### [Textauszug]
=======

Es ist zwar schön Technik herzustellen, die jeder bedienen kann, aber etwas mehr Einstellungsmöglichkeiten wären wünschenswert. So kann man seine Aktivitäten lediglich mit „Radfahren, Schwimmen, Tennis, Basketball und Fußball“ taggen. Das Gerät misst die Aktivität anhand der Bewegung, wie bei einem Schrittzähler. Andere Parameter, wie beispielsweise der Puls, werden nicht dokumentiert.
In Foren heißt es, dass die App für das iPhone sehr viel ausgereifter sein soll. Vielleicht wird für die Androidgeräte auch bald nachgerüstet. Ich habe mich aber bei den spärlichen Einstellungsmöglichkeiten auch gefragt, wie Menschen in Nachtarbeit das Gerät nutzen können, denn es gibt keine Möglichkeit der Umstellung. Shine taggt Aktivitäten nur tagsüber. Dafür werden Aktivitäten, wie abends ruhig ein Buch lesen, schon einmal mit „Schlafen“ dokumentiert. Einmalig wurden sogar Aktivitäten dokumentiert, obwohl ich es nachts in meiner Hose vergessen habe, die ruhig über dem Sessel hin – welche Mainzelmännchen waren denn da am Werk? Ich vermute mal, dass dies ein Synchronisationsfehler war. Nachdem ich zwei weitere Nächte Shine absichtlich links liegen ließ, wurden auch keine Aktivitäten mehr gemessen.
Vielleicht stecke ich die Ziele hier auch zu hoch. Was soll das Ding denn leisten? Warum sind Leute interessiert an Activity-Trackern?
Die Idee der Diagramm- oder Balkendarstellung ist an sich gut, doch bis auf einen groben Überblick sagt sie mir nichts. Meine Tiefschlafphasen werden mir durch den dunkellilanen Balken angezeigt, eine der anderen beiden Lilatöne zeigt mir den leichten Schlaf an? Auch ein Blick in die Bedienungsanleitung, die bisher nur auf englisch und im Internet erhältlich ist, gibt nicht mehr Aufschluss. Sie eröffnet im Gegenteil sogar noch mehr Fragen, denn sie enthält viel mehr und vorallem andere Bilder, als mir meine Android-App zeigt.
Dazu kommt, dass die Glaubwürdigkeit des Geräts darunter leidet, wenn sich die Darstellungen widersprechen. Das ist sehr schade, denn der Grundgedanke ist interessant. Es kam leider öfter vor, dass ich laut den Diagrammen zeitgleich geschlafen habe und so aktiv war um noch in den Abendstunden mein Tagesziel zu erreichen.

=======

### [Gezeigte Angaben]

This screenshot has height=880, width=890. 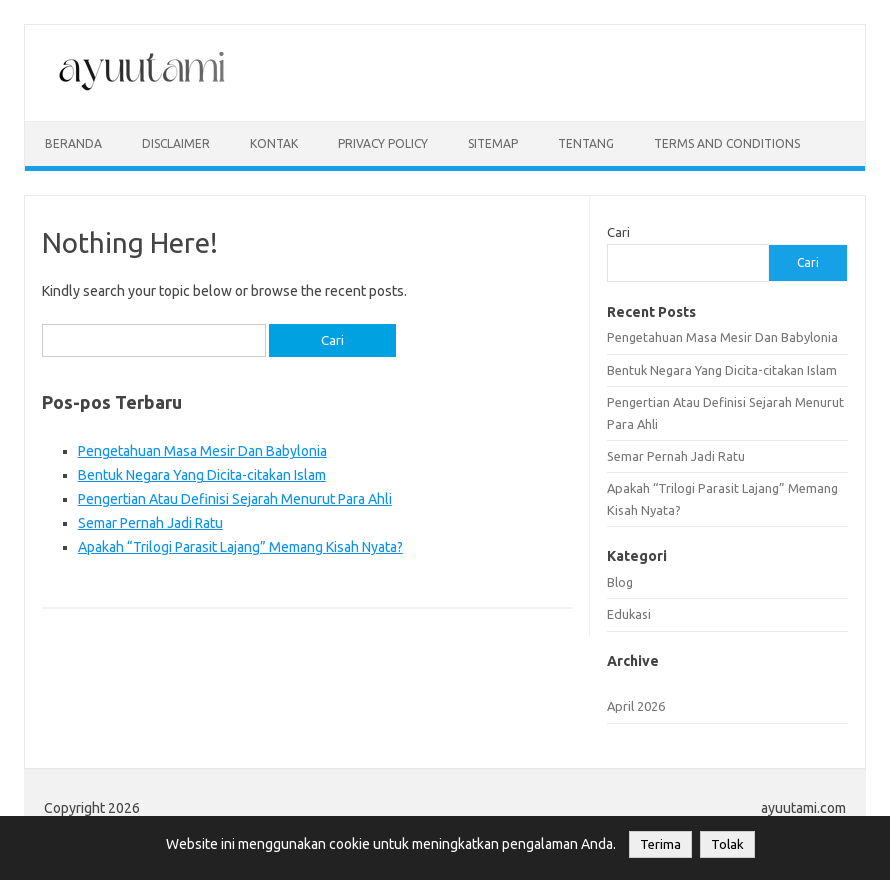 What do you see at coordinates (202, 451) in the screenshot?
I see `Pengetahuan Masa Mesir Dan Babylonia` at bounding box center [202, 451].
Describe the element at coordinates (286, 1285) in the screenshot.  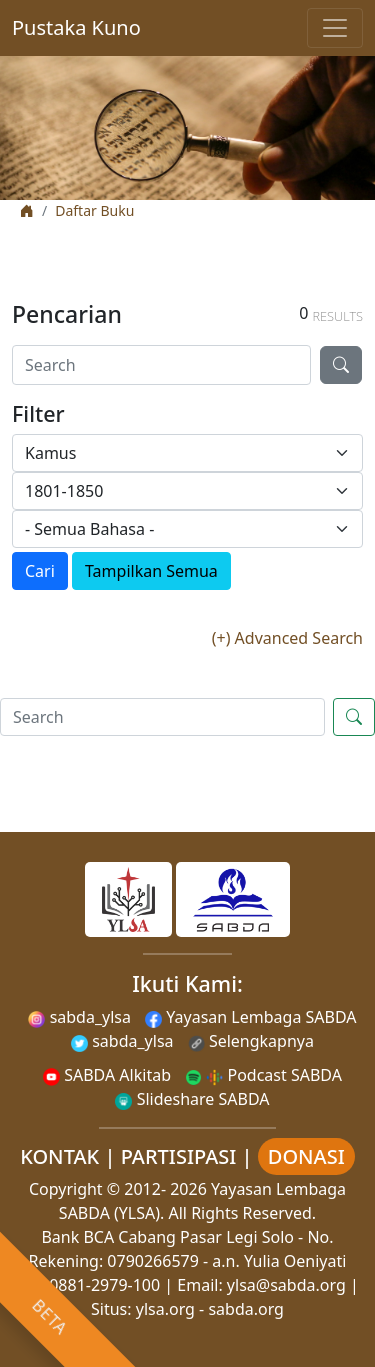
I see `ylsa@sabda.org` at that location.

=======

### [Aufgaben]
• A. Fasse den Absatz im Textauszug, der mit „Die Idee der Diagramm- oder Balkendarstellung“ beginnt, als knappe Stichpunktliste zusammen und behalte dabei die wesentlichen Fakten bei.
• B. Schreibe aus dem Textauszug die Stelle wortgetreu ab, die mit „Es ist zwar“ beginnt und bis einschließlich „werden nicht dokumentiert.“ reicht.

### [Ergebnisse je Aufgabe]
• A.
- Die Diagramm- bzw. Balkendarstellung ist als Idee gut, liefert aber nur einen groben Überblick.
- Tiefschlaf wird durch einen dunkellilanen Balken angezeigt. Welcher der beiden anderen Lilatöne für leichten Schlaf steht, bleibt unklar.
- Die Bedienungsanleitung gibt es bisher nur auf Englisch und im Internet. Sie bringt keine weitere Klarheit.
- Die Anleitung wirft sogar neue Fragen auf, weil sie viel mehr und andere Bilder enthält, als die Android-App zeigt.

• B.
Es ist zwar schön Technik herzustellen, die jeder bedienen kann, aber etwas mehr Einstellungsmöglichkeiten wären wünschenswert. So kann man seine Aktivitäten lediglich mit „Radfahren, Schwimmen, Tennis, Basketball und Fußball“ taggen. Das Gerät misst die Aktivität anhand der Bewegung, wie bei einem Schrittzähler. Andere Parameter, wie beispielsweise der Puls, werden nicht dokumentiert.